§ **Exercise description**: Here is a listing. Set it down again exactly.

§ **Material for the task**:
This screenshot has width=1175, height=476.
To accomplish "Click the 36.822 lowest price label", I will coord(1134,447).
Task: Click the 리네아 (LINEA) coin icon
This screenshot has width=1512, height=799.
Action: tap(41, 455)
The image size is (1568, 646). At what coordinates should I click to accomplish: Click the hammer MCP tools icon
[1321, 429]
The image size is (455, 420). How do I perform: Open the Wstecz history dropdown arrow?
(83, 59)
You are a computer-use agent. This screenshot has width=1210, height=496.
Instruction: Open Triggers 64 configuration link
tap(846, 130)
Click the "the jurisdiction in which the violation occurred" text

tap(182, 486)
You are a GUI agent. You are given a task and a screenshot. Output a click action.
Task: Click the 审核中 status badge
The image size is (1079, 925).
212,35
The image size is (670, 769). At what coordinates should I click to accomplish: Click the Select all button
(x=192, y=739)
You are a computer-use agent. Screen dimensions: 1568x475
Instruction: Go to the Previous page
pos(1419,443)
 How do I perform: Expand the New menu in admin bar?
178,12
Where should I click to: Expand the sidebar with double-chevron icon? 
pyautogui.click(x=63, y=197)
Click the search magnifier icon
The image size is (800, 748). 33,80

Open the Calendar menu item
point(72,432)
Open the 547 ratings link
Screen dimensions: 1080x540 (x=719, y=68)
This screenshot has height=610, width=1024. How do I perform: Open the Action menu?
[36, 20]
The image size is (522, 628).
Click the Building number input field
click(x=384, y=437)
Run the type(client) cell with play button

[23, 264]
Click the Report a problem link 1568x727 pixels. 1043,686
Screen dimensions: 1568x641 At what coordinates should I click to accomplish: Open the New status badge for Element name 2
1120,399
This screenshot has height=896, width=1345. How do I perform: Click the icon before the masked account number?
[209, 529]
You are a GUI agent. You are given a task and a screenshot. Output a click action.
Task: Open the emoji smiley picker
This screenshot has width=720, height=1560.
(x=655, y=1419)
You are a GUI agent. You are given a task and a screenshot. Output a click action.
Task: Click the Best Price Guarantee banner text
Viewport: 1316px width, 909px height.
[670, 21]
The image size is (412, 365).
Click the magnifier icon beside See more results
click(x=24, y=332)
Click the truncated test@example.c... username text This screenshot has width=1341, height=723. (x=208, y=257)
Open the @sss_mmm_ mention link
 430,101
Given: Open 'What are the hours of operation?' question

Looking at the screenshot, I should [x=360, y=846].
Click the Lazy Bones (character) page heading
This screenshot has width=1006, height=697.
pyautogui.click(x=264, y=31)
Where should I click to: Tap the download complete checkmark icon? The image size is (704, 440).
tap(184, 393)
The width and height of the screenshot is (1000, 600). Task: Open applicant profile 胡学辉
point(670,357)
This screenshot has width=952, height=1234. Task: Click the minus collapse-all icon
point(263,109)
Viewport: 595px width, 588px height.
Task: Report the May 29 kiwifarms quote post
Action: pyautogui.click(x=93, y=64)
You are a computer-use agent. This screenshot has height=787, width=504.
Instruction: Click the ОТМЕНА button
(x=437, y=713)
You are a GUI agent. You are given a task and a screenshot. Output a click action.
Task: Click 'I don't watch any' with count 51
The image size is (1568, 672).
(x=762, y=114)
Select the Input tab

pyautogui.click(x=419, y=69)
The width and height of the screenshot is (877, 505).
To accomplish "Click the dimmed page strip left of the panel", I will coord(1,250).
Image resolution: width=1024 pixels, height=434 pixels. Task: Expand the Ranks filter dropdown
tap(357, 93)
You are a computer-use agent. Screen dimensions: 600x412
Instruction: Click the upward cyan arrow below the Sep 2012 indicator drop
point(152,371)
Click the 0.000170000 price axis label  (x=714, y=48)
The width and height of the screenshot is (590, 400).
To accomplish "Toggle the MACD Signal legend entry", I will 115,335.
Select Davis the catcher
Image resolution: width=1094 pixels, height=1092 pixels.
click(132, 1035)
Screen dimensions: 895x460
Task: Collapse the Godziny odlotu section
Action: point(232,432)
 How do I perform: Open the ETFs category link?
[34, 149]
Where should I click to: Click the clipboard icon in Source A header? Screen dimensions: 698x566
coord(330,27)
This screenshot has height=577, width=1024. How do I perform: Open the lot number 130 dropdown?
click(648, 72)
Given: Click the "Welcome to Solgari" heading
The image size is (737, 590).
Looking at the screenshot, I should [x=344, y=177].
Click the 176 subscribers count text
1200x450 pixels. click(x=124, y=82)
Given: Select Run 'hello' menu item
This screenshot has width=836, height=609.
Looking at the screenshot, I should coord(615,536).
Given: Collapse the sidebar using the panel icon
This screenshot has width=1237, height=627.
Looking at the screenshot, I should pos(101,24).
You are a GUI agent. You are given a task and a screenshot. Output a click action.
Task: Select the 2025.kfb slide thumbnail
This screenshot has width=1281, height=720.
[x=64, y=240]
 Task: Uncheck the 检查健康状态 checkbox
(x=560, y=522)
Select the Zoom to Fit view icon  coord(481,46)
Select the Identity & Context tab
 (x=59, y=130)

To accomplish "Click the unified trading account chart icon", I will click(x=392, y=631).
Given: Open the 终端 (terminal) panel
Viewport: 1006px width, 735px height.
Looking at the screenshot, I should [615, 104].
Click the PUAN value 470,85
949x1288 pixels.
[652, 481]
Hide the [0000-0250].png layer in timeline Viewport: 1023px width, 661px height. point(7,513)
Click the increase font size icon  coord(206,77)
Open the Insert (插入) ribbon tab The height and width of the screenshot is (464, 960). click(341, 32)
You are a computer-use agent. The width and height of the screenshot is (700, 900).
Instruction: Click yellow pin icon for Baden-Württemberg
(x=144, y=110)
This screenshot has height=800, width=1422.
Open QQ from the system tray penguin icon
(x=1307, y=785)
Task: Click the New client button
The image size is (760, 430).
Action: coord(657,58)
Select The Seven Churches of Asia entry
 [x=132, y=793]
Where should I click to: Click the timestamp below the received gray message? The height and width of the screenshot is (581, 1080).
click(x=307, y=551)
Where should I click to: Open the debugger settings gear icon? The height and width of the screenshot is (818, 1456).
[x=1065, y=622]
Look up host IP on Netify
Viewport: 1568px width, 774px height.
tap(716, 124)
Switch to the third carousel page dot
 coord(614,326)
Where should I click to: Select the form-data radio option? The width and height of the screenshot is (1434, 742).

§ **Exercise solution**:
This screenshot has width=1175, height=476.
To accomplish "Click the 36.822 lowest price label", I will coord(1134,447).
Task: Click the 리네아 (LINEA) coin icon
This screenshot has width=1512, height=799.
Action: tap(41, 455)
The image size is (1568, 646). At what coordinates should I click to accomplish: Click the hammer MCP tools icon
[1321, 429]
The image size is (455, 420). How do I perform: Open the Wstecz history dropdown arrow?
(83, 59)
You are a computer-use agent. This screenshot has width=1210, height=496.
Instruction: Open Triggers 64 configuration link
tap(846, 130)
Click the "the jurisdiction in which the violation occurred" text

tap(182, 486)
You are a GUI agent. You are given a task and a screenshot. Output a click action.
Task: Click the 审核中 status badge
The image size is (1079, 925).
212,35
The image size is (670, 769). At what coordinates should I click to accomplish: Click the Select all button
(x=192, y=739)
You are a computer-use agent. Screen dimensions: 1568x475
Instruction: Go to the Previous page
pos(1419,443)
 How do I perform: Expand the New menu in admin bar?
178,12
Where should I click to: Expand the sidebar with double-chevron icon? 
pyautogui.click(x=63, y=197)
Click the search magnifier icon
The image size is (800, 748). 33,80

Open the Calendar menu item
point(72,432)
Open the 547 ratings link
Screen dimensions: 1080x540 (x=719, y=68)
This screenshot has height=610, width=1024. How do I perform: Open the Action menu?
[36, 20]
The image size is (522, 628).
Click the Building number input field
click(x=384, y=437)
Run the type(client) cell with play button

[23, 264]
Click the Report a problem link 1568x727 pixels. 1043,686
Screen dimensions: 1568x641 At what coordinates should I click to accomplish: Open the New status badge for Element name 2
1120,399
This screenshot has height=896, width=1345. How do I perform: Click the icon before the masked account number?
[209, 529]
You are a GUI agent. You are given a task and a screenshot. Output a click action.
Task: Open the emoji smiley picker
This screenshot has width=720, height=1560.
(x=655, y=1419)
You are a GUI agent. You are given a task and a screenshot. Output a click action.
Task: Click the Best Price Guarantee banner text
Viewport: 1316px width, 909px height.
[670, 21]
The image size is (412, 365).
Click the magnifier icon beside See more results
click(x=24, y=332)
Click the truncated test@example.c... username text This screenshot has width=1341, height=723. (x=208, y=257)
Open the @sss_mmm_ mention link
 430,101
Given: Open 'What are the hours of operation?' question

Looking at the screenshot, I should [x=360, y=846].
Click the Lazy Bones (character) page heading
This screenshot has width=1006, height=697.
pyautogui.click(x=264, y=31)
Where should I click to: Tap the download complete checkmark icon? The image size is (704, 440).
tap(184, 393)
The width and height of the screenshot is (1000, 600). Task: Open applicant profile 胡学辉
point(670,357)
This screenshot has width=952, height=1234. Task: Click the minus collapse-all icon
point(263,109)
Viewport: 595px width, 588px height.
Task: Report the May 29 kiwifarms quote post
Action: pyautogui.click(x=93, y=64)
You are a computer-use agent. This screenshot has height=787, width=504.
Instruction: Click the ОТМЕНА button
(x=437, y=713)
You are a GUI agent. You are given a task and a screenshot. Output a click action.
Task: Click 'I don't watch any' with count 51
The image size is (1568, 672).
(x=762, y=114)
Select the Input tab

pyautogui.click(x=419, y=69)
The width and height of the screenshot is (877, 505).
To accomplish "Click the dimmed page strip left of the panel", I will coord(1,250).
Image resolution: width=1024 pixels, height=434 pixels. Task: Expand the Ranks filter dropdown
tap(357, 93)
You are a computer-use agent. Screen dimensions: 600x412
Instruction: Click the upward cyan arrow below the Sep 2012 indicator drop
point(152,371)
Click the 0.000170000 price axis label  (x=714, y=48)
The width and height of the screenshot is (590, 400).
To accomplish "Toggle the MACD Signal legend entry", I will 115,335.
Select Davis the catcher
Image resolution: width=1094 pixels, height=1092 pixels.
click(132, 1035)
Screen dimensions: 895x460
Task: Collapse the Godziny odlotu section
Action: point(232,432)
 How do I perform: Open the ETFs category link?
[34, 149]
Where should I click to: Click the clipboard icon in Source A header? Screen dimensions: 698x566
coord(330,27)
This screenshot has height=577, width=1024. How do I perform: Open the lot number 130 dropdown?
click(648, 72)
Given: Click the "Welcome to Solgari" heading
The image size is (737, 590).
Looking at the screenshot, I should [x=344, y=177].
Click the 176 subscribers count text
1200x450 pixels. click(x=124, y=82)
Given: Select Run 'hello' menu item
This screenshot has width=836, height=609.
Looking at the screenshot, I should coord(615,536).
Given: Collapse the sidebar using the panel icon
This screenshot has width=1237, height=627.
Looking at the screenshot, I should pos(101,24).
You are a GUI agent. You are given a task and a screenshot. Output a click action.
Task: Select the 2025.kfb slide thumbnail
This screenshot has width=1281, height=720.
[x=64, y=240]
 Task: Uncheck the 检查健康状态 checkbox
(x=560, y=522)
Select the Zoom to Fit view icon  coord(481,46)
Select the Identity & Context tab
 (x=59, y=130)

To accomplish "Click the unified trading account chart icon", I will click(x=392, y=631).
Given: Open the 终端 (terminal) panel
Viewport: 1006px width, 735px height.
Looking at the screenshot, I should [615, 104].
Click the PUAN value 470,85
949x1288 pixels.
[652, 481]
Hide the [0000-0250].png layer in timeline Viewport: 1023px width, 661px height. point(7,513)
Click the increase font size icon  coord(206,77)
Open the Insert (插入) ribbon tab The height and width of the screenshot is (464, 960). click(341, 32)
You are a computer-use agent. The width and height of the screenshot is (700, 900).
Instruction: Click yellow pin icon for Baden-Württemberg
(x=144, y=110)
This screenshot has height=800, width=1422.
Open QQ from the system tray penguin icon
(x=1307, y=785)
Task: Click the New client button
The image size is (760, 430).
Action: coord(657,58)
Select The Seven Churches of Asia entry
 [x=132, y=793]
Where should I click to: Click the timestamp below the received gray message? The height and width of the screenshot is (581, 1080).
click(x=307, y=551)
Where should I click to: Open the debugger settings gear icon? The height and width of the screenshot is (818, 1456).
[x=1065, y=622]
Look up host IP on Netify
Viewport: 1568px width, 774px height.
tap(716, 124)
Switch to the third carousel page dot
 coord(614,326)
Where should I click to: Select the form-data radio option? The width and height of the screenshot is (1434, 742).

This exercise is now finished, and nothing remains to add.